Makna pada terminologi Gnostisisme tersebut muncul dari pemahaman interpretasi bahwa, makna “pengetahuan” pada kata Gnosis mengacu pada pengetahuan berdasarkan pengalaman atau persepsi pribadi, oleh karenanya dalam konteks agama, gnosis dilihat sebagai pengalaman mistis atau pengetahuan esoteris berdasarkan adanya partisipasi atau hubungan dengan Tuhan secara langsung. 

Teman-teman, dukung saya dengan subcribe di Channel Youtube ini... itu akan sangat membantu channel Youtube ini untuk terus berkembang. Terima kasih!

Jadi, tampak bahwa makna harfiah Gnosis, “pengetahuan,” mendapat dorongan menjadi lebih ke arah makna “pengetahuan batiniah.”

Dalam perkembangan selanjutnya, Gnostik (penganut Gnostisisme) dianggap sebagai: mereka yang berorientasi pada pengetahuan dan pemahaman – atau persepsi dan pembelajaran – sebagai modalitas tertentu untuk “hidup.” Ini tentu saja dapat kita lihat senada dengan pemahaman kegiatan “bertarekat untuk mengenal hakikat” dalam tradisi tasawwuf.

Istilah “Gnostisisme” tidak muncul dalam sumber-sumber kuno. Beberapa kalangan berpendapat bahwa istilah ini pertama kali diciptakan pada abad ke-17 oleh Henry More dalam sebuah komentarnya tentang tujuh surat dari Kitab Wahyu, di mana More menggunakan istilah “Gnostisisme” untuk menggambarkan bid’ah di Thyatira (sebuah kota Yunani kuno di Asia kecil).

Namun demikian, Gnostisisme dianggap berakar pada kumpulan ide-ide keagamaan dan sistem yang berkembang di antara sekte Yahudi dan Kristen awal pada sekitar abad ke-1 akhir.

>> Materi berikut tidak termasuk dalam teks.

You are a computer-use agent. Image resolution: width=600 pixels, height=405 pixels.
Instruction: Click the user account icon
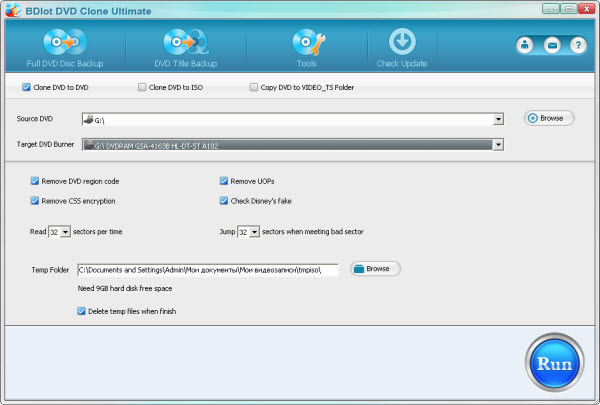pyautogui.click(x=525, y=46)
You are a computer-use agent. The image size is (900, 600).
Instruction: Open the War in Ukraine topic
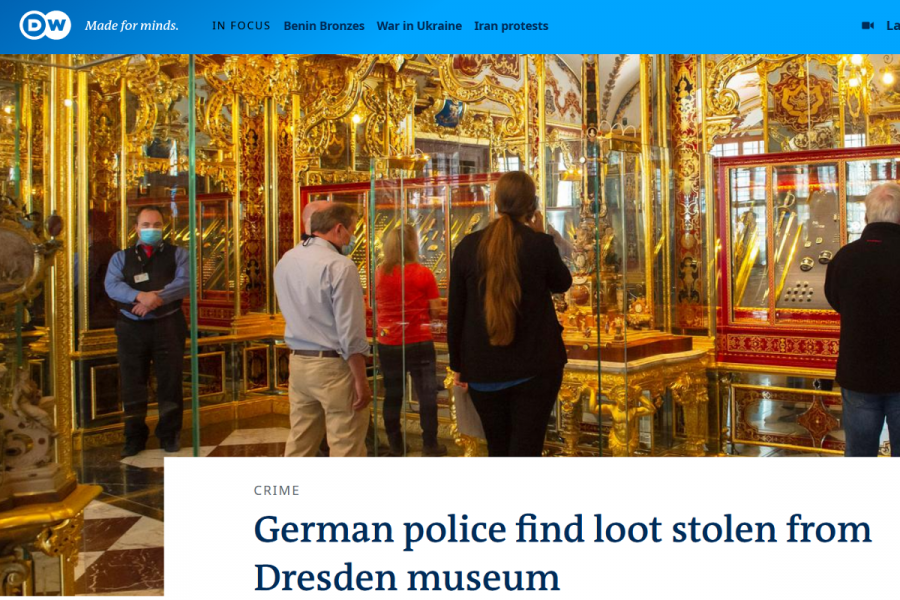point(419,26)
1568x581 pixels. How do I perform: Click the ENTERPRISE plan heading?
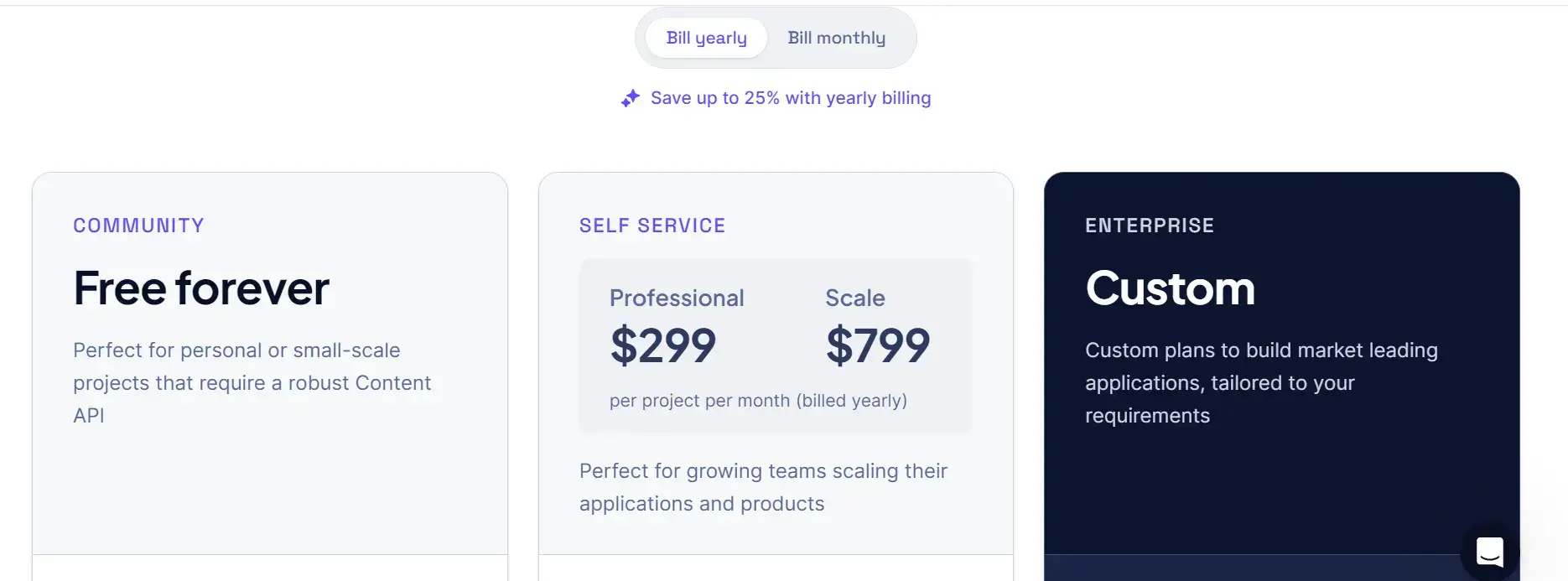(1150, 226)
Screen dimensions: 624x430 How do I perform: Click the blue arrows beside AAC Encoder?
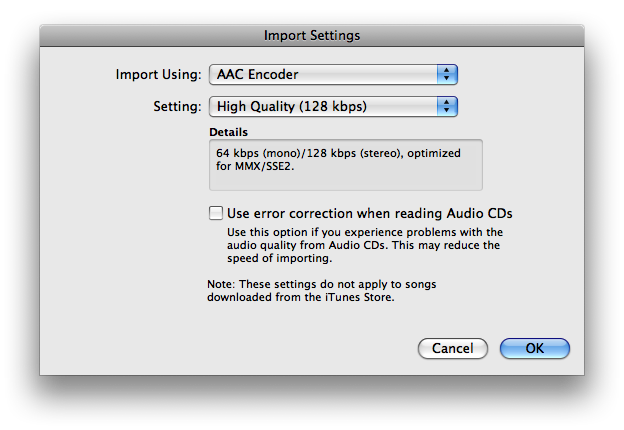pyautogui.click(x=447, y=74)
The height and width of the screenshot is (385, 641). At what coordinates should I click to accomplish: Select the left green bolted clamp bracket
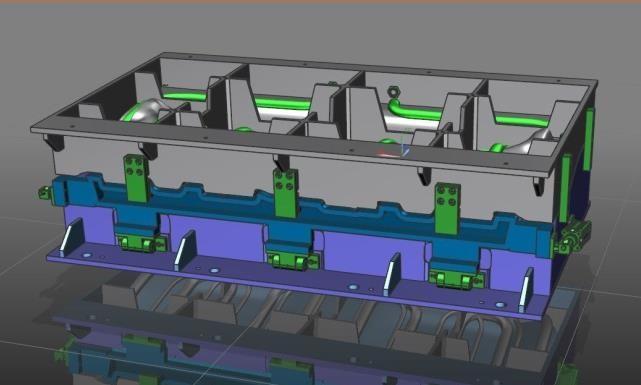tap(137, 179)
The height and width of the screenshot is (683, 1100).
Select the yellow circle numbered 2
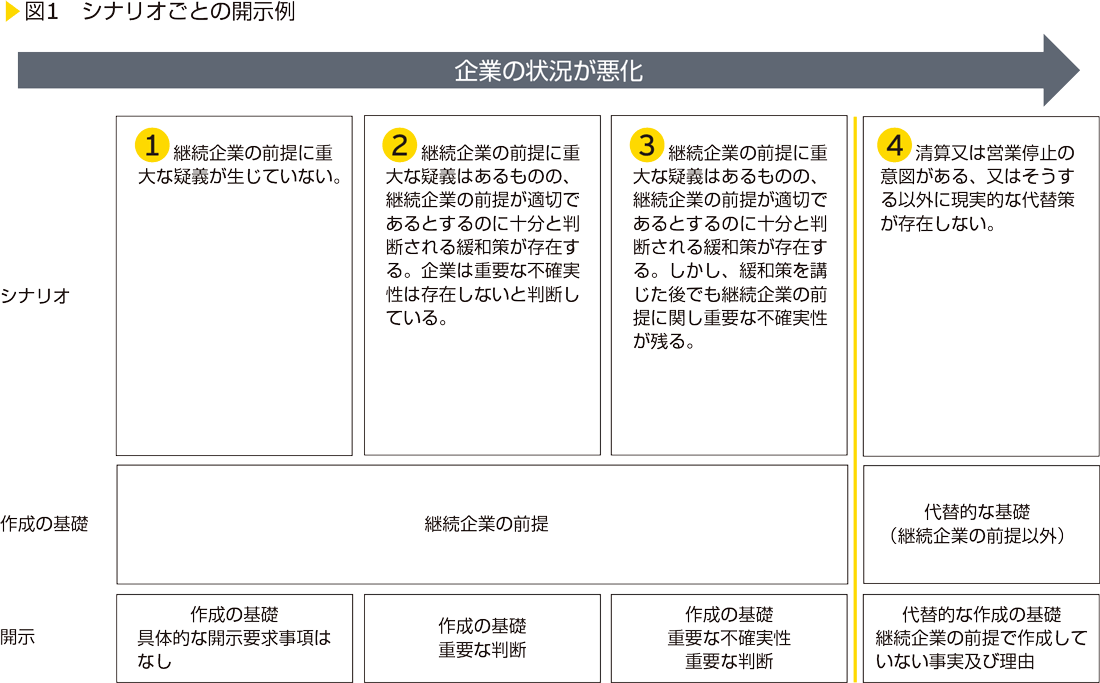click(399, 145)

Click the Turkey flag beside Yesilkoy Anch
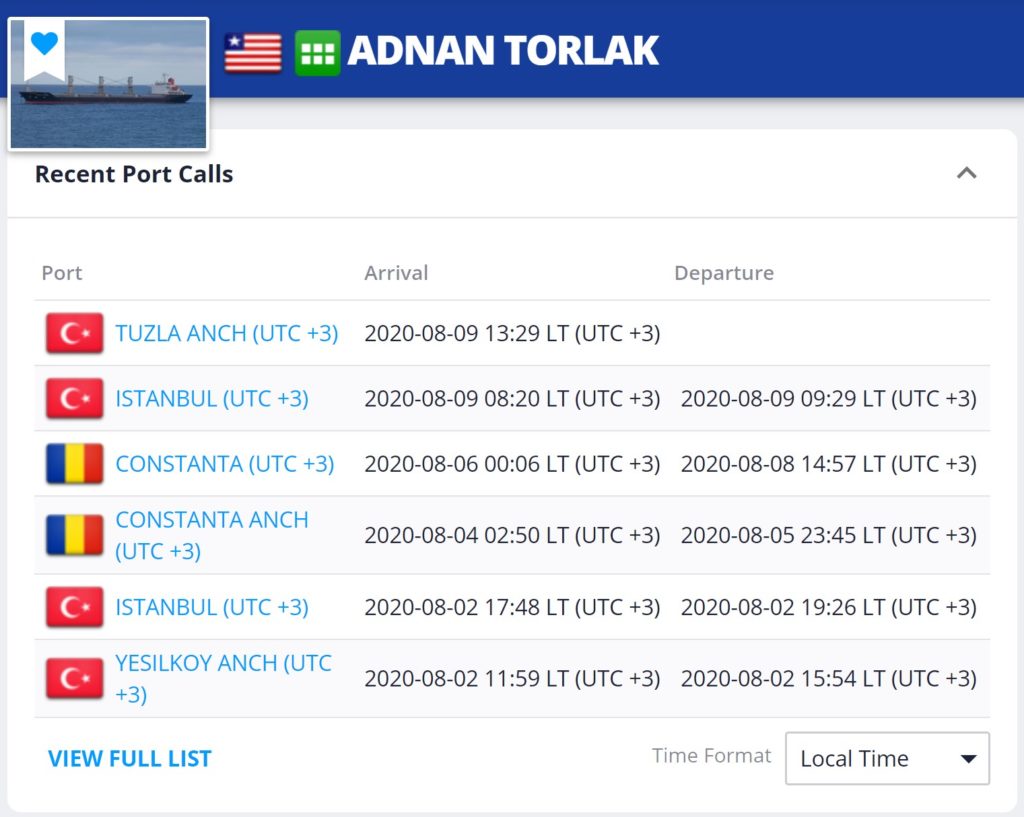(74, 678)
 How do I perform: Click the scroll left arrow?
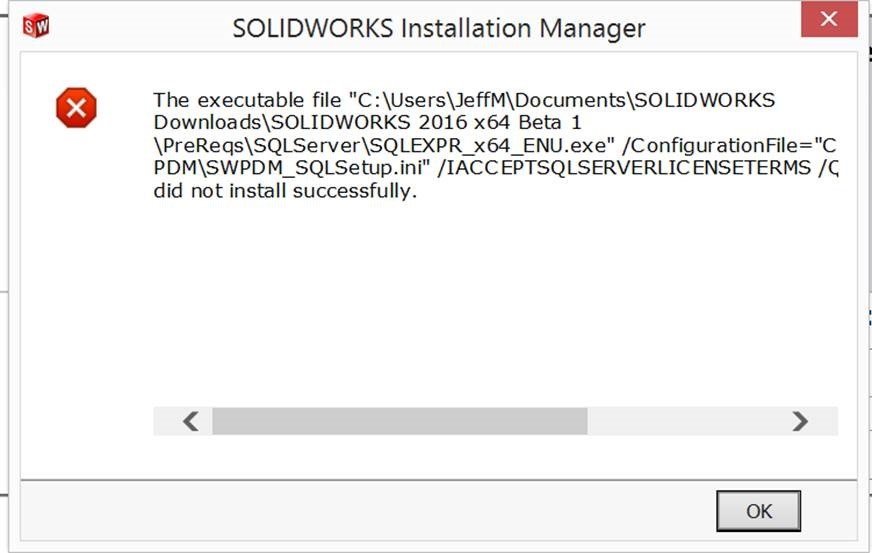(x=191, y=421)
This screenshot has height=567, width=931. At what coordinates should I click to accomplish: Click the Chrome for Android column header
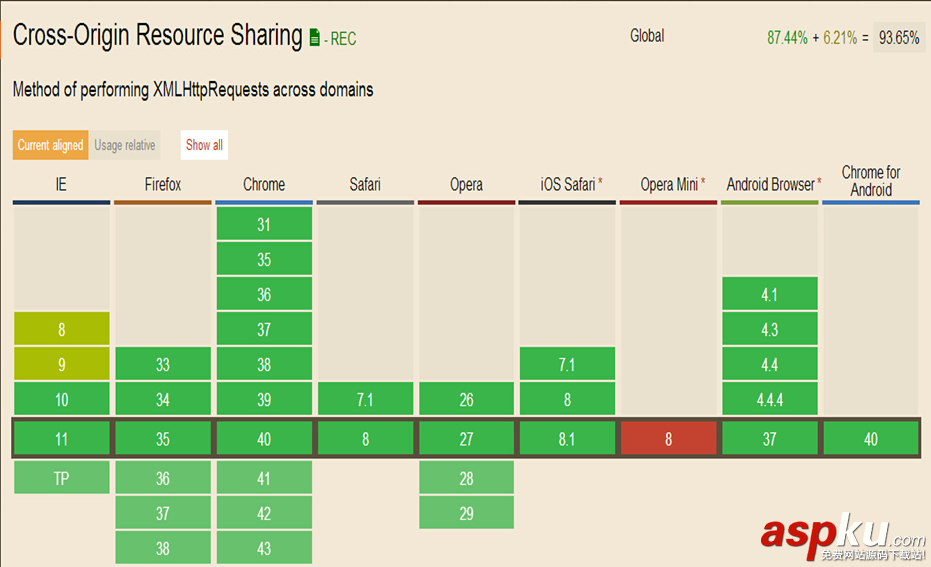click(871, 181)
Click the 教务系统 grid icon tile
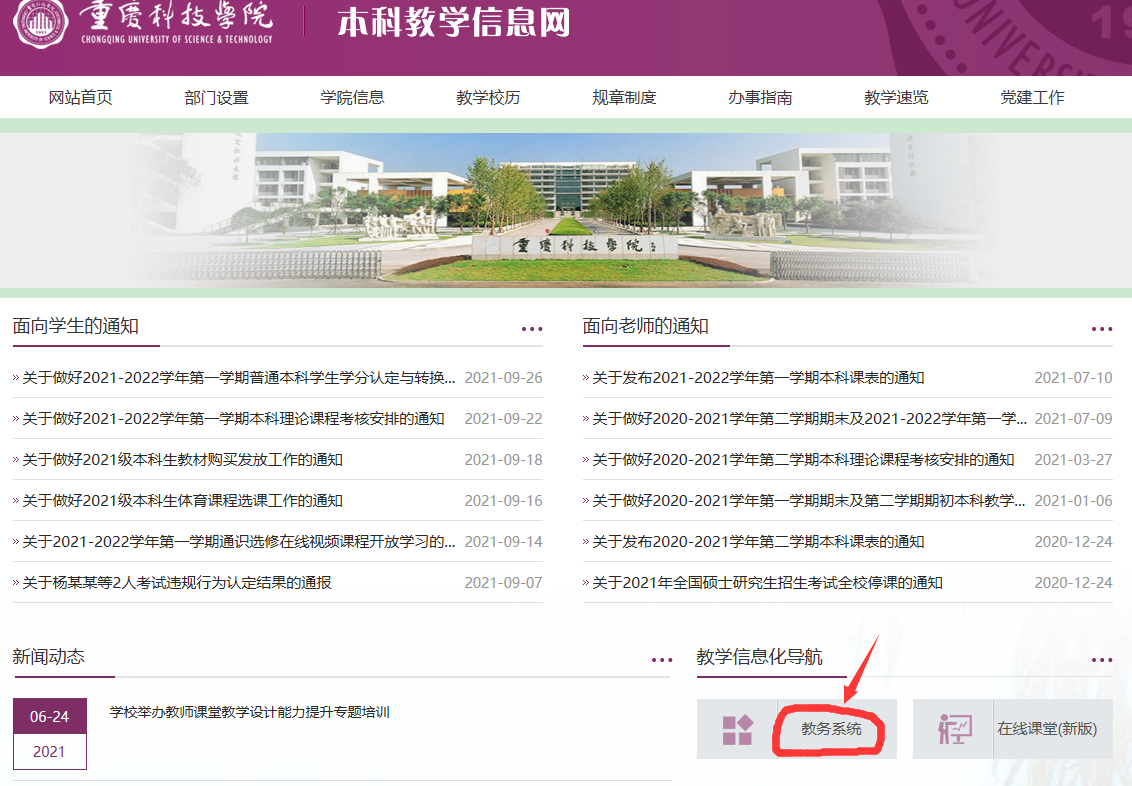The height and width of the screenshot is (786, 1132). tap(737, 730)
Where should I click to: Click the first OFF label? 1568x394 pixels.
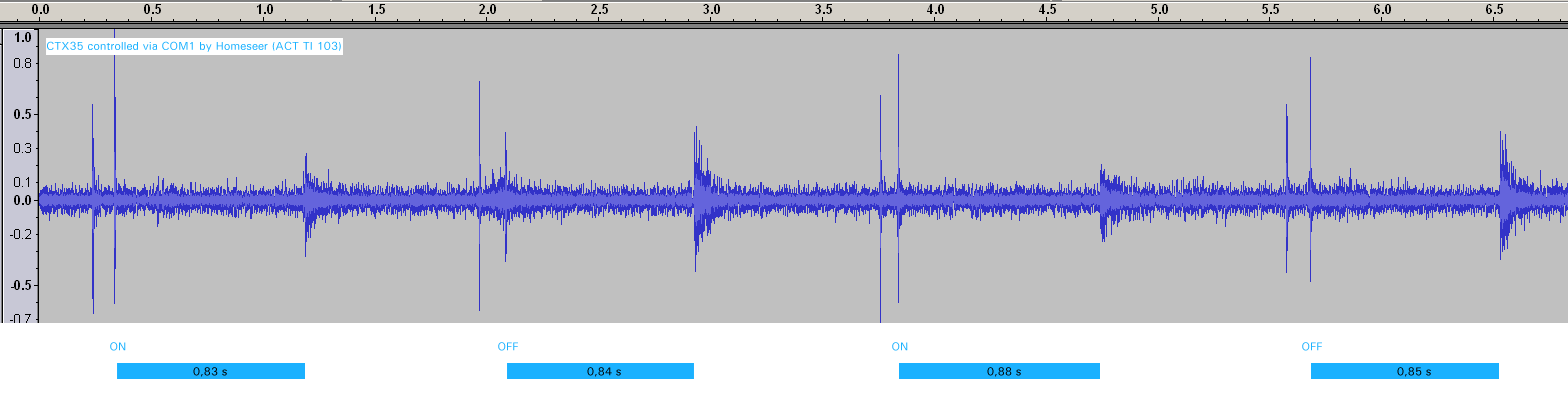(508, 347)
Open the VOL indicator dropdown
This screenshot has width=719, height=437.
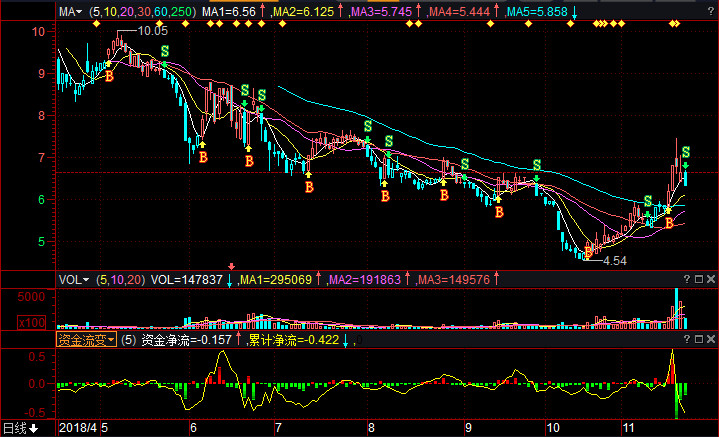(x=73, y=280)
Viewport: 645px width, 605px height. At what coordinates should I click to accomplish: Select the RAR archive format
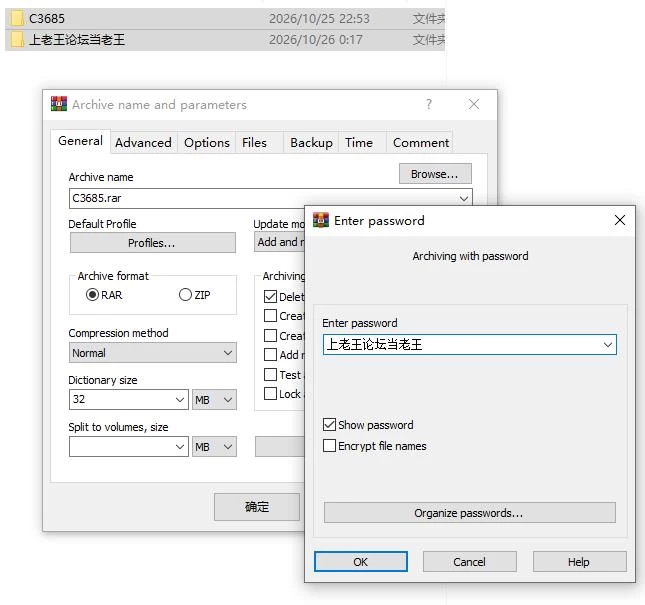tap(92, 294)
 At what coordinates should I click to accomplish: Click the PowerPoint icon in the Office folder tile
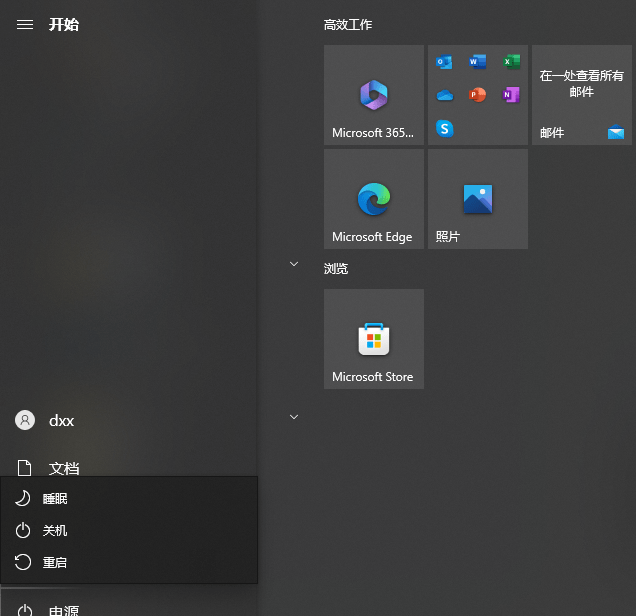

Beberapa sarjana lebih suka menyebut “gnosis” ketika mengacu pada gagasan abad pertama (yang nantinya kemudian berkembang menjadi Gnostisisme), dan menggunakan istilah “Gnostisisme” untuk sintesis gagasan-gagasan tersebut menjadi gerakan yang koheren pada abad kedua.